Requirement a =
Copy the passage of the wiring thread that begins at the words "I do partially" and stops after "the right situation.".

+ + + + + + +

# switches and plugs on same circuit-- how?



## cabinjunkie (Jul 16, 2009)

Hi! I am looking for some help here...

I am doing the wiring in new construction and want to make sure that I get this right (and the new service is not yet hooked up so I can't "test" it). This is my series:

BREAKER BOX-- plug-- plug--plug--switch--light---switch--light

I am using 14/2 wiring but IS THAT CORRECT?

How do I ensure that the first switch does NOT need to be on for the power to get to the second switch/light?

Hope this is enough info... thanks in advance!


----------



## HouseHelper (Mar 20, 2007)

BREAKER BOX-- plug-- plug--plug--switch--switch

That's the path for the power wires. The lights will have a separate 14/2 run from each switch.


----------



## darren (Nov 25, 2005)

You can also go plug-plug-plug-light-light and drop down switch loops to switch the lights. I prefer going to the switch first but if it will save a bunch of wire i will do it with switch loops.


----------



## cabinjunkie (Jul 16, 2009)

*I don't quite get it...*

Sorry to be dense...

But where are the lights in the scenario:
BREAKER BOX-- plug-- plug--plug--switch--switch

Because how would the switch "know" which light to control?
Is it that the switch boxes would have 1 incoming wires and two outgoing wires? Still don't get the power flow though


----------



## chris75 (Aug 25, 2007)

i bet your scared to do plumbing but not afraid of wiring right?


----------



## cabinjunkie (Jul 16, 2009)

wow that was super helpful... are you on this site to ridicule those who are learning? nice:thumbup:


----------



## chris75 (Aug 25, 2007)

cabinjunkie said:


> wow that was super helpful... are you on this site to ridicule those who are learning? nice:thumbup:


of course not... I am here to help, its just that your taking on a bit too much no?


----------



## cabinjunkie (Jul 16, 2009)

Both posts are missing anything that looks like help


----------



## kbsparky (Sep 11, 2008)

junkie:

We would use 14-2 for the runs between receptacles, and from the outlets to the switch. Then use a section of 14-3 from the 1st switch to the 1st light. Use the red wire to control the light:


BREAKER BOX-- plug-- plug--plug--switch--light---switch--light
Use a piece of 14-3 wire right here ------ ^


But don't do this in a kitchen or dining room..... :huh:


----------



## darren (Nov 25, 2005)

I do partially agree with Chris, electrical is not something you want to try with trial and error. If you are unsure of yourself please get an electrican to look over your work, electricity can and will kill in the right situation.

Now onto to your question you would run 

Breaker-14/2-Plug-14/2-Plug-14/2-Plug-14/2-Switch 1-14/2-Switch 2
| |
14/2 to Light 14/2 to Light

So in switch 1 you would have 3 wires, the feed in the feed out and your light drop. The last switch would have only two wires.


----------



## Speedy Petey (Feb 1, 2004)

I also agree with Chris. Sorry if this offends you junkie. 
You say you are wiring new construction yet you have no idea how to wire a simple basic circuit? Don't you think you should have the basics down first? 

I know this does not "help" you, but I think constructive criticism can be helpful as well. :thumbsup:


----------



## Stubbie (Jan 7, 2007)

+ + + + + + +

Requirement b =
Find every line in the entries below that contains the string "section", and copy each of those lines. Case counts.

Data provided =

+ + + + + + +

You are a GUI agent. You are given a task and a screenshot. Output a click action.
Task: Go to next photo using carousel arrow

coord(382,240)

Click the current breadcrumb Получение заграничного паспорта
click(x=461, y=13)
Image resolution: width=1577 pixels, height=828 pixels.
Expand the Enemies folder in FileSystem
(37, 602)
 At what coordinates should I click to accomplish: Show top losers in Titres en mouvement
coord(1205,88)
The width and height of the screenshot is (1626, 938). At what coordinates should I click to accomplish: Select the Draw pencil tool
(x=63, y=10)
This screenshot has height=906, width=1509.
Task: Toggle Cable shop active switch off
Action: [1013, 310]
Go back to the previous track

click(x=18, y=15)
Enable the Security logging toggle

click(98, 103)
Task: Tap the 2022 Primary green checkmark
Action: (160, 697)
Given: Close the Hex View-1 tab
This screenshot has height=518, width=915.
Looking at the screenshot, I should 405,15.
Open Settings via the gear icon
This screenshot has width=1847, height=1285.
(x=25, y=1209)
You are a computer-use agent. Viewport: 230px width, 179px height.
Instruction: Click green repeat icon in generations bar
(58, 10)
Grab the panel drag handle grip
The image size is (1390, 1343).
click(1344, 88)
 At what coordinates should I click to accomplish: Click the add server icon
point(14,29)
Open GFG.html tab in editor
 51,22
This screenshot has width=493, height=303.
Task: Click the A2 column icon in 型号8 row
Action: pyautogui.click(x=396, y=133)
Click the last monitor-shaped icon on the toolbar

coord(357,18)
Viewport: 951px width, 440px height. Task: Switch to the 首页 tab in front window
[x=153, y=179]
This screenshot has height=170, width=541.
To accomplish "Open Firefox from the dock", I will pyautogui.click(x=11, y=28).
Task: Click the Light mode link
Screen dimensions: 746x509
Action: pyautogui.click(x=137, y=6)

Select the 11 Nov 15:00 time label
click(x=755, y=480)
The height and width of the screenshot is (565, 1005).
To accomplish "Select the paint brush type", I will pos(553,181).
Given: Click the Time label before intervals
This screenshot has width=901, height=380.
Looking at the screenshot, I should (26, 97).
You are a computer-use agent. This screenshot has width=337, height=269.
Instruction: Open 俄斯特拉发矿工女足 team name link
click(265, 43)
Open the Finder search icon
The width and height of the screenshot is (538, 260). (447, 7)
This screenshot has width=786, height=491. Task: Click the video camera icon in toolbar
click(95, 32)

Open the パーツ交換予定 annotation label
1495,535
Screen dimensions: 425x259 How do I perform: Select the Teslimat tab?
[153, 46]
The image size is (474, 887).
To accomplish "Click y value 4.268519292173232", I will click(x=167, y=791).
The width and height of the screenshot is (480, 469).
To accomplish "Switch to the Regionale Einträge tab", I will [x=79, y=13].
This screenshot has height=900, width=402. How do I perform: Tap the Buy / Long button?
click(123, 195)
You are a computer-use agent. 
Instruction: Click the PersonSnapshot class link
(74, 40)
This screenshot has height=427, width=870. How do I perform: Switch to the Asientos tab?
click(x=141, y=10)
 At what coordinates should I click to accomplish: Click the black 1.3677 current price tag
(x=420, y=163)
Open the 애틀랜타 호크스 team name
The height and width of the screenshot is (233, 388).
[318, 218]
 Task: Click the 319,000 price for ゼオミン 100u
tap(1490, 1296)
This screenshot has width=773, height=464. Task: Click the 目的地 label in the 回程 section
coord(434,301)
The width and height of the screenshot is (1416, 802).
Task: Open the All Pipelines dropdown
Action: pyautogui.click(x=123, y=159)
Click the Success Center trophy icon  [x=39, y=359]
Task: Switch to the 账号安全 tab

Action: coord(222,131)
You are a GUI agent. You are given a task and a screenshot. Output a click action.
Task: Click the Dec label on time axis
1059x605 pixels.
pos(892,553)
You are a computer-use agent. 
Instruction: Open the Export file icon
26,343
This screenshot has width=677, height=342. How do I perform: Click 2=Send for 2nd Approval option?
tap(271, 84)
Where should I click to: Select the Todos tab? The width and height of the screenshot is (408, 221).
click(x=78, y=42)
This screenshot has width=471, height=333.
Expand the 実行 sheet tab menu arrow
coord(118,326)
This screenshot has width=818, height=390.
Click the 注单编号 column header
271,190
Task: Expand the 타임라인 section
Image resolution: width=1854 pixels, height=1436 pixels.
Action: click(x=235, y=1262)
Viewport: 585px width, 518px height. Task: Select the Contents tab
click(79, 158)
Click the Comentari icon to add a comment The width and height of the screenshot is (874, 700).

+ + + + + + +

Final answer a =
I do partially agree with Chris, electrical is not something you want to try with trial and error. If you are unsure of yourself please get an electrican to look over your work, electricity can and will kill in the right situation.

Final answer b =
This screenshot has width=773, height=464. Task: Click the 目的地 label in the 回程 section
Task: Expand the 타임라인 section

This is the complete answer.